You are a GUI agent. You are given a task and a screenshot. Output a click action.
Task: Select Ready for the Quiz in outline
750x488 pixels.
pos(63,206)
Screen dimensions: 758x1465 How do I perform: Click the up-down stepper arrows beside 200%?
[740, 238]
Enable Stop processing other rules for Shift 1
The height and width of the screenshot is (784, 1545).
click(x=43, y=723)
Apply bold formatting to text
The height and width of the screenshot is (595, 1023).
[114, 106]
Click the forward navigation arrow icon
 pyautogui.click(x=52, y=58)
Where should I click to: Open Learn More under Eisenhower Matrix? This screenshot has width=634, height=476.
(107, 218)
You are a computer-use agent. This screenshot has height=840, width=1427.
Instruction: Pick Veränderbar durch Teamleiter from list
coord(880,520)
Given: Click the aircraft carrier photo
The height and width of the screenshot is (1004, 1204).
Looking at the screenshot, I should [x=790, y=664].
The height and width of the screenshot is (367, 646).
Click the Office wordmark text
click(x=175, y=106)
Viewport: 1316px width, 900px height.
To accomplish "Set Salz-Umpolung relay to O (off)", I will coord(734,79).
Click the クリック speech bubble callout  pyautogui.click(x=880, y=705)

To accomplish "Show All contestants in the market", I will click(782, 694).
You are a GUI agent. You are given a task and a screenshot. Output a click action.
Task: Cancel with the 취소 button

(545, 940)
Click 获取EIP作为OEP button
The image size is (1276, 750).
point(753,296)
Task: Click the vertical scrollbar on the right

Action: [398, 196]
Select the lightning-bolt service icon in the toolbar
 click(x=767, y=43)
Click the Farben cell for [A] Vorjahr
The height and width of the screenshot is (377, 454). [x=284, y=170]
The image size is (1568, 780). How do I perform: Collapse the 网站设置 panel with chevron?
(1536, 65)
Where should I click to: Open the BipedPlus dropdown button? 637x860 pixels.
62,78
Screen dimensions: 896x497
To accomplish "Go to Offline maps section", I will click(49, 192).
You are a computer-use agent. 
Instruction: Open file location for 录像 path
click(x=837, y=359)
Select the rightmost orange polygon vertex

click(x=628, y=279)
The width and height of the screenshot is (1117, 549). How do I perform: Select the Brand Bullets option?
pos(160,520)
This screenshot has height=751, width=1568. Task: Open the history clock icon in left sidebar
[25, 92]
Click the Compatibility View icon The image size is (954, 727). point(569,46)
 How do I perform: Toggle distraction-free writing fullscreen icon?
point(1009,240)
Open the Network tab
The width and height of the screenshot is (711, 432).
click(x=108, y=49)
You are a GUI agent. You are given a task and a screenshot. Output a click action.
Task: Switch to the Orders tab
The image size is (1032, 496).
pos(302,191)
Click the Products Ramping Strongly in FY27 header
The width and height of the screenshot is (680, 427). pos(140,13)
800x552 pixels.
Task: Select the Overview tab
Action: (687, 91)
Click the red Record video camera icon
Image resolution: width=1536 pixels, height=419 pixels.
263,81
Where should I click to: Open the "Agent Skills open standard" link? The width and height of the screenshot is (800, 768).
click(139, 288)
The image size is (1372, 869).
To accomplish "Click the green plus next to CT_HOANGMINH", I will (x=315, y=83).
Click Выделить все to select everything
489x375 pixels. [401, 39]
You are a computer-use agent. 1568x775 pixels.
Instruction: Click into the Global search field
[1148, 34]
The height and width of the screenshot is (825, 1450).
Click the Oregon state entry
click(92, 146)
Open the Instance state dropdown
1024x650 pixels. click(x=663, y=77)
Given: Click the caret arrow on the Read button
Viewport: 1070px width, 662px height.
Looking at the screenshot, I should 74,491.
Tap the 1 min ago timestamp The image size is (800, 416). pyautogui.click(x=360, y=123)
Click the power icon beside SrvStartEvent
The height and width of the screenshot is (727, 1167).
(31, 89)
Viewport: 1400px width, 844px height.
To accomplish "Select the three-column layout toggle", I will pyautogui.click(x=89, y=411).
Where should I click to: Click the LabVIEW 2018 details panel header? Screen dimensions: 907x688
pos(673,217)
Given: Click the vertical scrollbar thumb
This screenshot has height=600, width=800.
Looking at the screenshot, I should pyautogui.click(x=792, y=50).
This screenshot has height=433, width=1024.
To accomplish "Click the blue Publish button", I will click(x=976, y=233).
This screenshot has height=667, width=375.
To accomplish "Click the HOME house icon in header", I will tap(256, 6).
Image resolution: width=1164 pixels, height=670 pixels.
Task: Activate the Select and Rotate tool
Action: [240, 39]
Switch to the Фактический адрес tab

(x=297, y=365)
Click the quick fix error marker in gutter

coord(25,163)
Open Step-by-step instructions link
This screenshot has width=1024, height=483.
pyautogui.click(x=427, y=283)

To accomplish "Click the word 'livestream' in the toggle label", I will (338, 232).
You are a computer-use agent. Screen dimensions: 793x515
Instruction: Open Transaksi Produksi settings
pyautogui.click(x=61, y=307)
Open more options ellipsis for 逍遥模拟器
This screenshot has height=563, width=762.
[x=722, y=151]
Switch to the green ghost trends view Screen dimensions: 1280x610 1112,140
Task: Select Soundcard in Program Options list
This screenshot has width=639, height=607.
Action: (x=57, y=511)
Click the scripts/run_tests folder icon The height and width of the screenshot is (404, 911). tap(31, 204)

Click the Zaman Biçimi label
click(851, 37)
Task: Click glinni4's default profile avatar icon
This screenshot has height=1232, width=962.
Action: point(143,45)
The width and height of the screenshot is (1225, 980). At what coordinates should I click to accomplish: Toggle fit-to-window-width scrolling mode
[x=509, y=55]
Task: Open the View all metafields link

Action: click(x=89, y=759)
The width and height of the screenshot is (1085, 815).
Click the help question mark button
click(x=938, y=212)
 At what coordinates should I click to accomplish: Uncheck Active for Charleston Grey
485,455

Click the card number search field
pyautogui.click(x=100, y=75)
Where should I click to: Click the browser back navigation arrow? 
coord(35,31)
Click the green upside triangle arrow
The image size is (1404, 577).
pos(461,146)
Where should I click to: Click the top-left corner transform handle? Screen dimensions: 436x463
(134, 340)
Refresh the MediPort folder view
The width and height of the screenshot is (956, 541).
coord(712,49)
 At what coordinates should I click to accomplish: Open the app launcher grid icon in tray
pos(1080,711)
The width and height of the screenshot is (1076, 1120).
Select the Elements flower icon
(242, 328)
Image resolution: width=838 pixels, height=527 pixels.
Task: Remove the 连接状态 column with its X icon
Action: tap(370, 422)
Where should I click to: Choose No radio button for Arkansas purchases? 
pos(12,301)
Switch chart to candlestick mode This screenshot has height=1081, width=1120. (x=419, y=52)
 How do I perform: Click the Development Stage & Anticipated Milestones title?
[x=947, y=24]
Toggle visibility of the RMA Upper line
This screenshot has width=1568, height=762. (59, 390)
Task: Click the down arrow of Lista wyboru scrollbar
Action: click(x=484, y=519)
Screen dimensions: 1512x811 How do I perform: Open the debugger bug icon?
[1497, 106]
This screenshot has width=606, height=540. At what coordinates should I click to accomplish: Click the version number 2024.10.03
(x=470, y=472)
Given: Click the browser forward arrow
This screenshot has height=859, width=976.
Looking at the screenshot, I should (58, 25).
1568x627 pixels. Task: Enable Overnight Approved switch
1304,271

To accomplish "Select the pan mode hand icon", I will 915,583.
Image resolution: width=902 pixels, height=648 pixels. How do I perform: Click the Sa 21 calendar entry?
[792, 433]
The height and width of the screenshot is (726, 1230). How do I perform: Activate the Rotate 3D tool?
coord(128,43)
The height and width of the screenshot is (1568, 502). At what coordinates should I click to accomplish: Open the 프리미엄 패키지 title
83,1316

* _EXERCISE DIRECTIONS_
Go through the listing and copy each line exactly.

* _RESPONSE TO THIS EXERCISE_
You are a GUI agent. You are given a task and a screenshot. Output a click action.
Task: Select Ready for the Quiz in outline
750x488 pixels.
pos(63,206)
Screen dimensions: 758x1465 How do I perform: Click the up-down stepper arrows beside 200%?
[740, 238]
Enable Stop processing other rules for Shift 1
The height and width of the screenshot is (784, 1545).
click(x=43, y=723)
Apply bold formatting to text
The height and width of the screenshot is (595, 1023).
[114, 106]
Click the forward navigation arrow icon
 pyautogui.click(x=52, y=58)
Where should I click to: Open Learn More under Eisenhower Matrix? This screenshot has width=634, height=476.
(107, 218)
You are a computer-use agent. This screenshot has height=840, width=1427.
Instruction: Pick Veränderbar durch Teamleiter from list
coord(880,520)
Given: Click the aircraft carrier photo
The height and width of the screenshot is (1004, 1204).
Looking at the screenshot, I should [x=790, y=664].
The height and width of the screenshot is (367, 646).
Click the Office wordmark text
click(x=175, y=106)
Viewport: 1316px width, 900px height.
To accomplish "Set Salz-Umpolung relay to O (off)", I will coord(734,79).
Click the クリック speech bubble callout  pyautogui.click(x=880, y=705)

To accomplish "Show All contestants in the market", I will click(782, 694).
You are a GUI agent. You are given a task and a screenshot. Output a click action.
Task: Cancel with the 취소 button

(545, 940)
Click 获取EIP作为OEP button
The image size is (1276, 750).
point(753,296)
Task: Click the vertical scrollbar on the right

Action: [398, 196]
Select the lightning-bolt service icon in the toolbar
 click(x=767, y=43)
Click the Farben cell for [A] Vorjahr
The height and width of the screenshot is (377, 454). [x=284, y=170]
The image size is (1568, 780). How do I perform: Collapse the 网站设置 panel with chevron?
(1536, 65)
Where should I click to: Open the BipedPlus dropdown button? 637x860 pixels.
62,78
Screen dimensions: 896x497
To accomplish "Go to Offline maps section", I will click(49, 192).
You are a computer-use agent. 
Instruction: Open file location for 录像 path
click(x=837, y=359)
Select the rightmost orange polygon vertex

click(x=628, y=279)
The width and height of the screenshot is (1117, 549). How do I perform: Select the Brand Bullets option?
pos(160,520)
This screenshot has height=751, width=1568. Task: Open the history clock icon in left sidebar
[25, 92]
Click the Compatibility View icon The image size is (954, 727). point(569,46)
 How do I perform: Toggle distraction-free writing fullscreen icon?
point(1009,240)
Open the Network tab
The width and height of the screenshot is (711, 432).
click(x=108, y=49)
You are a GUI agent. You are given a task and a screenshot. Output a click action.
Task: Switch to the Orders tab
The image size is (1032, 496).
pos(302,191)
Click the Products Ramping Strongly in FY27 header
The width and height of the screenshot is (680, 427). pos(140,13)
800x552 pixels.
Task: Select the Overview tab
Action: (687, 91)
Click the red Record video camera icon
Image resolution: width=1536 pixels, height=419 pixels.
263,81
Where should I click to: Open the "Agent Skills open standard" link? The width and height of the screenshot is (800, 768).
click(139, 288)
The image size is (1372, 869).
To accomplish "Click the green plus next to CT_HOANGMINH", I will (x=315, y=83).
Click Выделить все to select everything
489x375 pixels. [401, 39]
You are a computer-use agent. 1568x775 pixels.
Instruction: Click into the Global search field
[1148, 34]
The height and width of the screenshot is (825, 1450).
Click the Oregon state entry
click(92, 146)
Open the Instance state dropdown
1024x650 pixels. click(x=663, y=77)
Given: Click the caret arrow on the Read button
Viewport: 1070px width, 662px height.
Looking at the screenshot, I should 74,491.
Tap the 1 min ago timestamp The image size is (800, 416). pyautogui.click(x=360, y=123)
Click the power icon beside SrvStartEvent
The height and width of the screenshot is (727, 1167).
(31, 89)
Viewport: 1400px width, 844px height.
To accomplish "Select the three-column layout toggle", I will pyautogui.click(x=89, y=411).
Where should I click to: Click the LabVIEW 2018 details panel header? Screen dimensions: 907x688
pos(673,217)
Given: Click the vertical scrollbar thumb
This screenshot has height=600, width=800.
Looking at the screenshot, I should pyautogui.click(x=792, y=50).
This screenshot has height=433, width=1024.
To accomplish "Click the blue Publish button", I will click(x=976, y=233).
This screenshot has height=667, width=375.
To accomplish "Click the HOME house icon in header", I will tap(256, 6).
Image resolution: width=1164 pixels, height=670 pixels.
Task: Activate the Select and Rotate tool
Action: [240, 39]
Switch to the Фактический адрес tab

(x=297, y=365)
Click the quick fix error marker in gutter

coord(25,163)
Open Step-by-step instructions link
This screenshot has width=1024, height=483.
pyautogui.click(x=427, y=283)

To accomplish "Click the word 'livestream' in the toggle label", I will (338, 232).
You are a computer-use agent. Screen dimensions: 793x515
Instruction: Open Transaksi Produksi settings
pyautogui.click(x=61, y=307)
Open more options ellipsis for 逍遥模拟器
This screenshot has height=563, width=762.
[x=722, y=151]
Switch to the green ghost trends view Screen dimensions: 1280x610 1112,140
Task: Select Soundcard in Program Options list
This screenshot has width=639, height=607.
Action: (x=57, y=511)
Click the scripts/run_tests folder icon The height and width of the screenshot is (404, 911). tap(31, 204)

Click the Zaman Biçimi label
click(851, 37)
Task: Click glinni4's default profile avatar icon
This screenshot has height=1232, width=962.
Action: point(143,45)
The width and height of the screenshot is (1225, 980). At what coordinates should I click to accomplish: Toggle fit-to-window-width scrolling mode
[x=509, y=55]
Task: Open the View all metafields link

Action: click(x=89, y=759)
The width and height of the screenshot is (1085, 815).
Click the help question mark button
click(x=938, y=212)
 At what coordinates should I click to accomplish: Uncheck Active for Charleston Grey
485,455

Click the card number search field
pyautogui.click(x=100, y=75)
Where should I click to: Click the browser back navigation arrow? 
coord(35,31)
Click the green upside triangle arrow
The image size is (1404, 577).
pos(461,146)
Where should I click to: Click the top-left corner transform handle? Screen dimensions: 436x463
(134, 340)
Refresh the MediPort folder view
The width and height of the screenshot is (956, 541).
coord(712,49)
 At what coordinates should I click to accomplish: Open the app launcher grid icon in tray
pos(1080,711)
The width and height of the screenshot is (1076, 1120).
Select the Elements flower icon
(242, 328)
Image resolution: width=838 pixels, height=527 pixels.
Task: Remove the 连接状态 column with its X icon
Action: tap(370, 422)
Where should I click to: Choose No radio button for Arkansas purchases? 
pos(12,301)
Switch chart to candlestick mode This screenshot has height=1081, width=1120. (x=419, y=52)
 How do I perform: Click the Development Stage & Anticipated Milestones title?
[x=947, y=24]
Toggle visibility of the RMA Upper line
This screenshot has width=1568, height=762. (59, 390)
Task: Click the down arrow of Lista wyboru scrollbar
Action: click(x=484, y=519)
Screen dimensions: 1512x811 How do I perform: Open the debugger bug icon?
[1497, 106]
This screenshot has width=606, height=540. At what coordinates should I click to accomplish: Click the version number 2024.10.03
(x=470, y=472)
Given: Click the browser forward arrow
This screenshot has height=859, width=976.
Looking at the screenshot, I should (58, 25).
1568x627 pixels. Task: Enable Overnight Approved switch
1304,271

To accomplish "Select the pan mode hand icon", I will 915,583.
Image resolution: width=902 pixels, height=648 pixels. How do I perform: Click the Sa 21 calendar entry?
[792, 433]
The height and width of the screenshot is (726, 1230). How do I perform: Activate the Rotate 3D tool?
coord(128,43)
The height and width of the screenshot is (1568, 502). At what coordinates should I click to accomplish: Open the 프리미엄 패키지 title
83,1316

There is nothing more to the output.